These Ukrainian artists who are actively involved in the conflict

There is the art of war and there is art in war. Ukrainian artists and cultural workers have found a thousand and one ways to get actively involved in the conflict that has been ravaging their country for the past month.

The fighters. The example of Volodymyr Zelensky, former comedian, actor, screenwriter and director who became president and now commander-in-chief of war-torn Ukraine, stimulated the active engagement of artists in his country. Prima ballerina Artyom Datsishin, who served in northern Kyiv, died early. The painter Volo Bevza, whose current exhibition in the capital was canceled at the start of the war, has transformed his workshop into a manufacturing center for anti-tank “hedgehogs”, where other welders like him work.

The creators. Artists continue to create in protest. The rapper Stepan Burban has recorded songs committed and enraged where he wishes the Russians to “go to hell”. The night the missiles fell in the center of her city of Kharkiv, destroying the theatre, the opera house and the main municipal square, Olia Fedorova broadcast a concert of Ukrainian music online from the bunker where she had taken refuge in the company of friends. “I want to show that we are proud, that we keep our spirits up, that we don’t give up and never lose hope”, she then explained to the magazine. The Art Newspaper. Photographer Julia Po and artist Elizaveta Litovka use social media to broadcast pictorial war diaries live from Kyiv. Writer Yevgenia Belorusets publishes daily texts on the publisher platform Isolarii and on the Artforum site.

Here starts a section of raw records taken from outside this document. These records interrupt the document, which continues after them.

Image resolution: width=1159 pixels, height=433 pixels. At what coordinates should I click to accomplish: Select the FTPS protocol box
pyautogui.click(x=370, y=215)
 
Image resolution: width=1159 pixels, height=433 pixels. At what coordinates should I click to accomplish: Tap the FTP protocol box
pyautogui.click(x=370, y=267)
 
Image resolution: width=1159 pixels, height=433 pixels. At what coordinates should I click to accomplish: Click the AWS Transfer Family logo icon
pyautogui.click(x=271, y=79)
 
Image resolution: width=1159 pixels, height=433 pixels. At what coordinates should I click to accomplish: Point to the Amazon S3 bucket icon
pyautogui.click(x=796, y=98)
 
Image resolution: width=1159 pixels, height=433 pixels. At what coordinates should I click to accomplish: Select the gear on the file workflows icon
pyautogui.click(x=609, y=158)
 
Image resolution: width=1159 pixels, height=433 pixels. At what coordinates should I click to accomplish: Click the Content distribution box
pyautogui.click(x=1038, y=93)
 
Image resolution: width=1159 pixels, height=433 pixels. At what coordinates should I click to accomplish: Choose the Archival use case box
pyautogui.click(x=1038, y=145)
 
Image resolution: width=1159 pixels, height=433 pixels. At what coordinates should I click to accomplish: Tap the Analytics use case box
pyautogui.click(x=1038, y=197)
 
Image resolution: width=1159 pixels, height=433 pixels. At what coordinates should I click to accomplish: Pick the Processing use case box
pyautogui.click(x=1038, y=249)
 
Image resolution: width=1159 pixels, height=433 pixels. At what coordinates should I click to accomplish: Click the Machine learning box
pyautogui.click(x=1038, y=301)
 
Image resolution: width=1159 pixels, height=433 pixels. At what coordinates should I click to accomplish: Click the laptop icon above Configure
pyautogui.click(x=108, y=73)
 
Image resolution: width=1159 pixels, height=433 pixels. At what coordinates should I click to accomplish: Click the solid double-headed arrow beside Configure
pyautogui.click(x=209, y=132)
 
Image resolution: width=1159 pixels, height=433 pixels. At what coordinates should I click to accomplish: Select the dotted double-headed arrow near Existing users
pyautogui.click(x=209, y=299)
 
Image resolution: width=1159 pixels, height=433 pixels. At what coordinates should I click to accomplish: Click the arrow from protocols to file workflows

The protectors. The country’s art, culture and heritage are also directly threatened by the war. The destruction of major cultural sites has begun, including that of the Donetsk regional drama theater in Mariupol, where hundreds of civilians had taken shelter. Culture workers have launched operations to protect monuments, institutions and collections throughout the territory. Works by Maria Primatchenko were saved from the flames after the Ivankiv Museum, north of kyiv, was destroyed, but around 25 of her canvases are said to be lost forever. Some of the most valuable pieces in the country’s collections actually belong to the heritage of neighboring Russia, which now threatens them directly with its missiles and bombs.